Через день унтер-офицер (тюремный сторож был в унтер-офицерском звании) снова появился в камере Басаргина и зашептал:
— Ваше благородие, хотите бежать из крепости?
Чего угодно ожидал Басаргин, только не этого. Даже не поверил тюремному сторожу.
— Как же ты через все караулы — в кармане, что ли, меня пронесешь?
— Хотя бы в кармане, — загадочно ответил сторож.
Долго не мог заснуть в ту ночь Басаргин. Лежал он на нарах, смотрел в сырой потолок. И представлялась поручику Оленька. Шли они вместе по лугу. Носились стрижи над обрывом. Тихо шептались травы. Заливалась Оленька смехом.
«Убегу. Ради нее убегу», — решил, засыпая, поручик. Заснул и снова увидел Оленьку. Только это уже не трехлетняя девочка, а взрослая Оленька. Красивая, стройная. Смотрит Оленька на отца и вдруг задает вопрос:
— Скажи, а это верно, что ты убежал из крепости?
— Верно.
— А верно, что остальные пошли на каторгу?
Запнулся с ответом поручик и тут же открыл глаза. Чувствует — прошиб его пот холодный. Утром в камере вновь появился тюремный сторож.
— Все договорено, ваше благородие. Готовьтесь. Нынче ночью.
Посмотрел Басаргин на унтер-офицера и говорит:
— Братец, прости, не могу: Оленька.
— Что — Оленька? — не понял сторож.
— Не велит.
Унтер-офицер удивленно посмотрел на Басаргина.
— Не простит, понимаешь, Оленька.
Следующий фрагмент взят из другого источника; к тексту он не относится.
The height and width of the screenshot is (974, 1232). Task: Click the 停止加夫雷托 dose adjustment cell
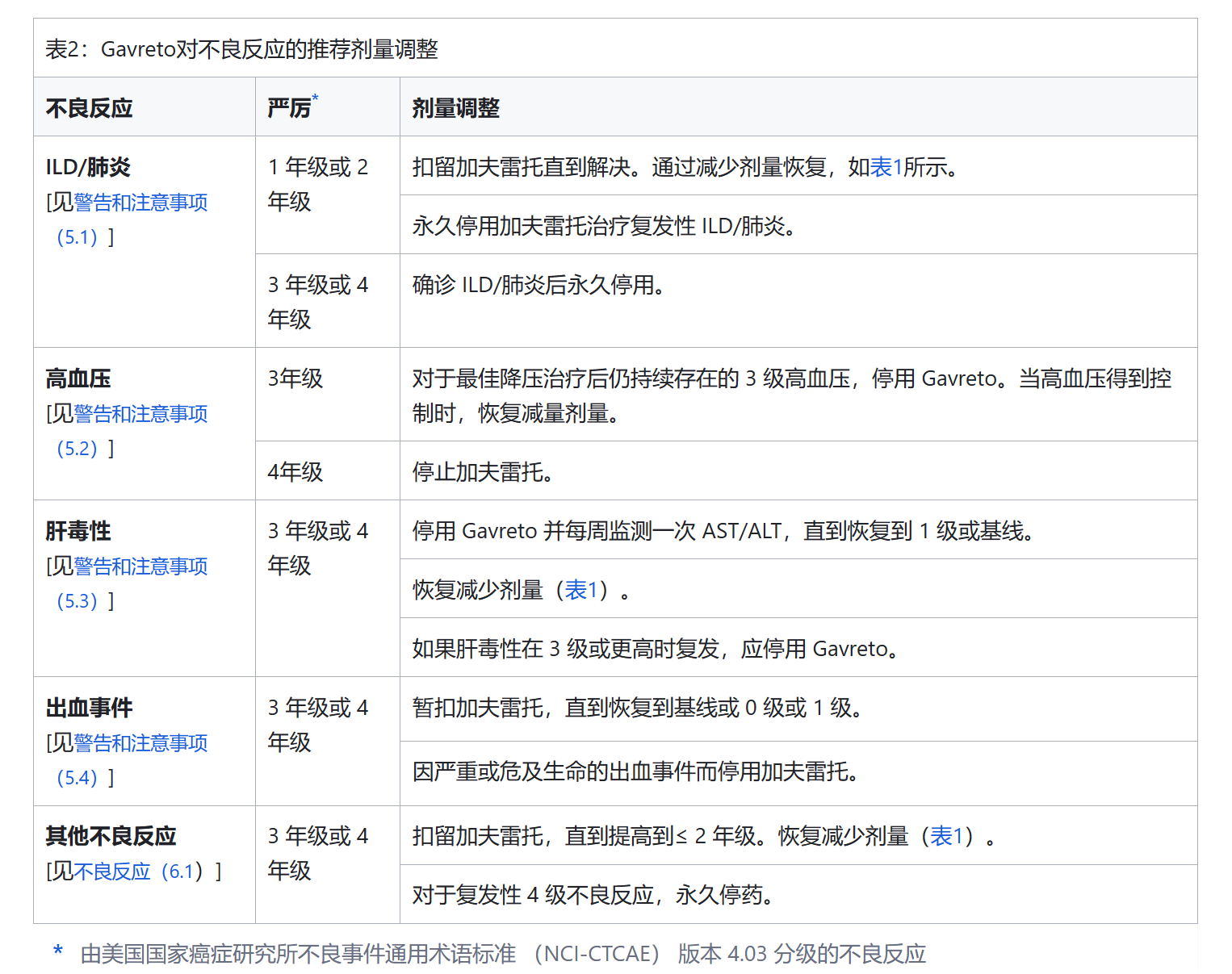pos(482,472)
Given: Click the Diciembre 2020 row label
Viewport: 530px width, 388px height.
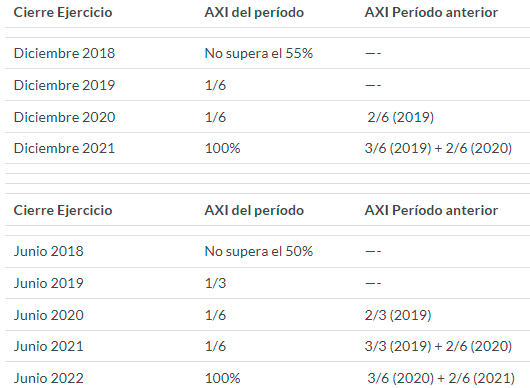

Ступай, дорогой ступай.
Сторож хотел что-то сказать.
— Ступай, — повторил Басаргин.
«Э-эх, рехнулся, видать, поручик», — подумал унтер-офицер, выходя из камеры.
ПРИГОВОР
Шесть томительных месяцев провели декабристы в Петропавловской крепости. Шесть томительных месяцев не прекращались допросы. И вот приговор объявлен. Пять декабристов: Кондратий Рылеев, Павел Пестель, Сергей Муравьев-Апостол, Михаил Бестужев-Рюмин и Петр Каховский — были приговорены к смертной казни через повешение. Остальные лишались чинов и званий и ссылались в Сибирь на каторгу.
Декабристы гордо встретили свой приговор.
— И в Сибири есть солнце, — сказал декабрист Сухинов.
12 июля, впервые за все эти месяцы, заключенных собрали вместе. Была устроена церемония лишения осужденных чинов и званий. Называлось это гражданской казнью. С осужденных должны были сорвать эполеты и ордена, бросить в огонь. Над головой у каждого переломить шпагу.
Николай I находился в это время далеко за городом, в Царском Селе. Он приказал, чтобы через каждые 15 минут к нему являлся фельдъегерь, сообщал о том, как идет церемония.
Приехал первый фельдъегерь:
— Построены, ваше величество. Генерал-адъютант Чернышев приказал распалить костры.
— Так. Ну, а как же сами злодеи? Видно ль на лицах у них раскаяние?
— Да что-то не очень видно, ваше величество.
Прибыл второй фельдъегерь:
— Костры разложены, ваше величество.
— Так.
— Генерал-адъютант Чернышев дал приказ срывать эполеты и ордена.
— Так. Ну, а как же сами злодеи? Видно ль на лицах у них раскаяние?
— Да что-то не очень видно, ваше величество.
Третий курьер явился:
— Срывают эполеты и ордена, ваше величество. Бросают в огонь.
— Так.
— Генерал-адъютант Чернышев отдал приказ ломать шпаги над головами.
— Так. Ну, а как же сами злодеи? Видно ль на лицах у них раскаяние?